Monday, June 1, 2009
Have you ever felt a sense of betrayal, someone has been cheating you all along in spite of all your commitment and best effort. You feel let down and disappointed and suddenly as if you have been transported to another world, you seem completely detached from the happenings around you. You might have been in the best of places, rocking music, great food but then nothing seems right, nothing tastes right.
Is this the betrayal in love I am talking of ?? naa…come on guys I know that’s the first thing that comes to mind but here I am trying to talk about a more serious issue not to suggest that issues pertaining to love non serious and whimsical. The issue here is related to self and not anyone else. We have always believed in our abilities and had disposed our faith to it, but there are times when this very self has let us down.
Most of you must have watched the advertisement of Cadbury Bourneville, the caption goes like "Cadbury Bourneville cannot be bought, it must be earned".
This advertisement on television really got me thinking, and I could relate this to various instances in my life where I had a lingering question that did I really earn this to have it. In such times there is invariably a feeling of detachment and disenchantment. The place, the people and plot don’t matter, and a feeling of guilt overpowers me, just like a school boy who has been caught eyeing a good looking teacher.

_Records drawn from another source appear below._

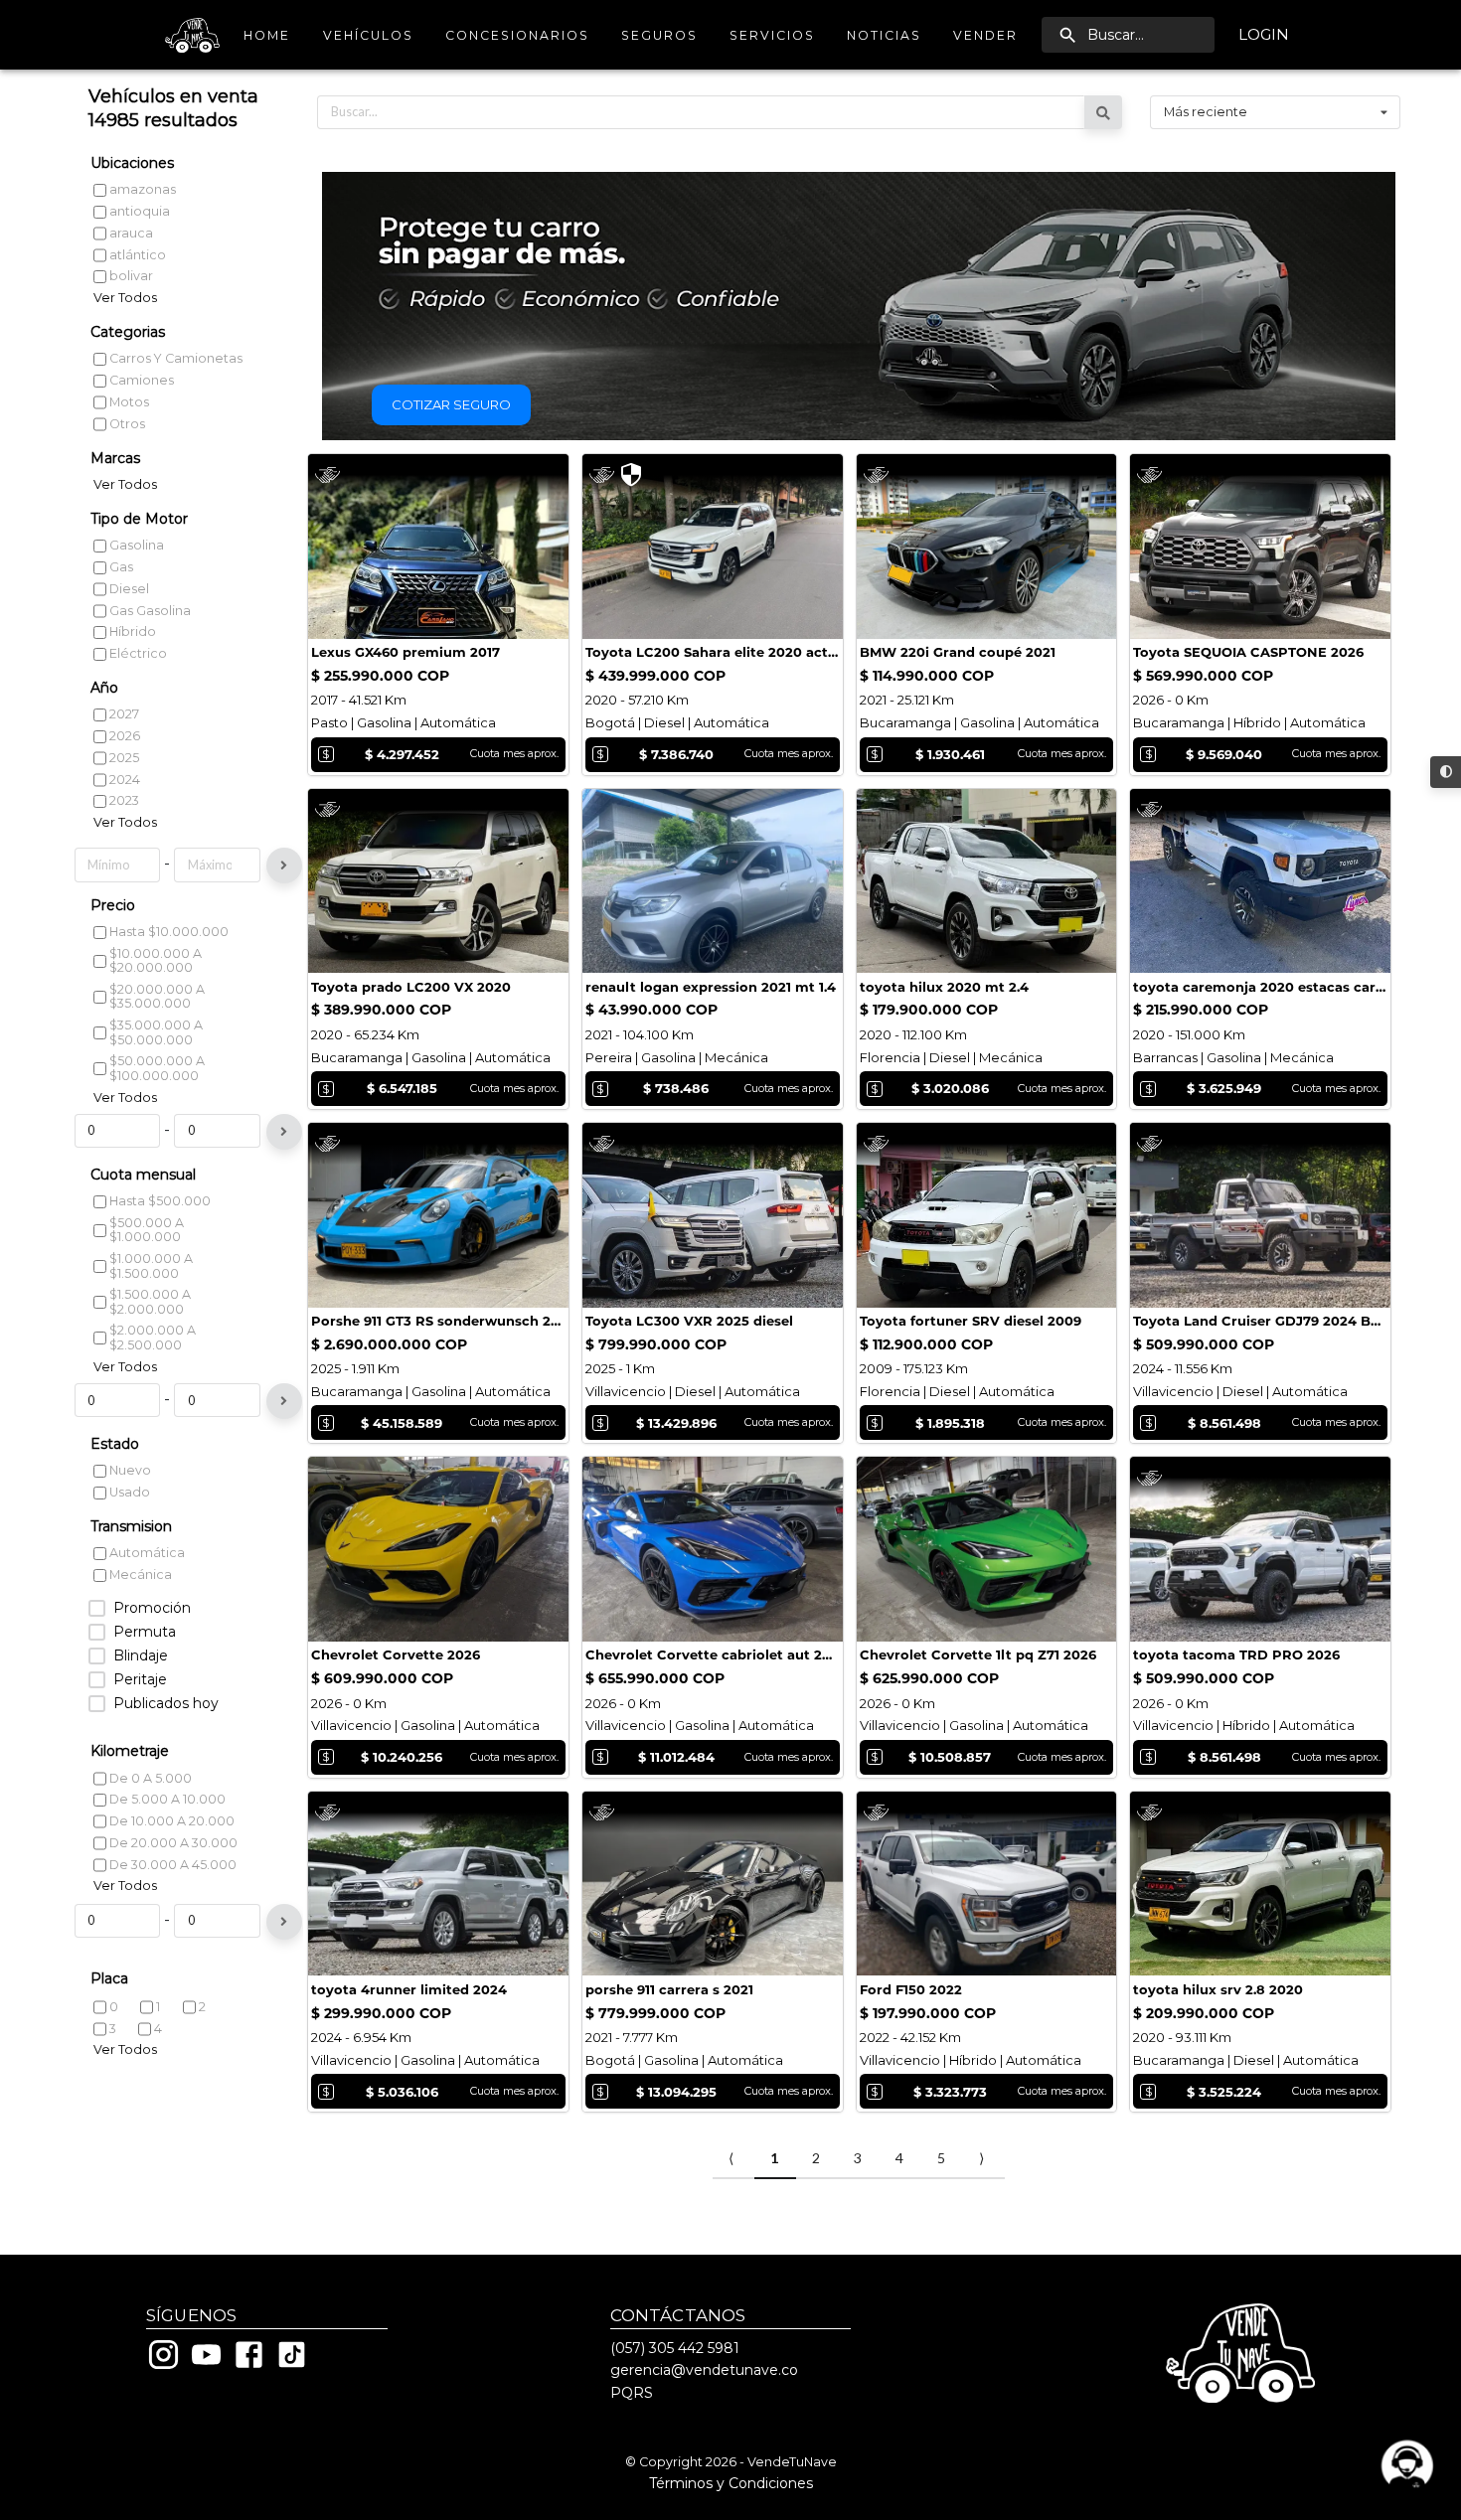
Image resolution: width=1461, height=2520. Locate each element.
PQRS (631, 2393)
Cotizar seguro (451, 404)
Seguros (659, 35)
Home (267, 35)
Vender (985, 35)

In other times the settings is very ordinary, but the mood is exuberant, the music is good but the spring in my step is a step ahead then the beat, and the whole atmosphere is charged up not because of the influence of alcohol but the feeling that I deserved this.

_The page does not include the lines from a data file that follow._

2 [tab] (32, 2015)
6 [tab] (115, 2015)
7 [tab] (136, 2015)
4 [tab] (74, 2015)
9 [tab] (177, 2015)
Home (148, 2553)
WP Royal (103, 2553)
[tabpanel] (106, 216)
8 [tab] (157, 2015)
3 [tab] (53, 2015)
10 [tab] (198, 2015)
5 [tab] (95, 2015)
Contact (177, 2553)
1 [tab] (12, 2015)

In my B-school days we were engulfed by a similar felling at the success of the maiden event called perspective. What started with just an idea developed into a full fledged event and we pulled it of magnificently. There was no monetary gain or a career enhancement nor was it about winning laurels and accolades but the trill of its success was beyond comprehension and I guess it was more so because of the honest effort all three of us had put in. No wonder we have named this blog as Perspective. Even in an everyday setting; the joy magnifies several times if I know that I have been honest to myself and that I deserved every bit of it.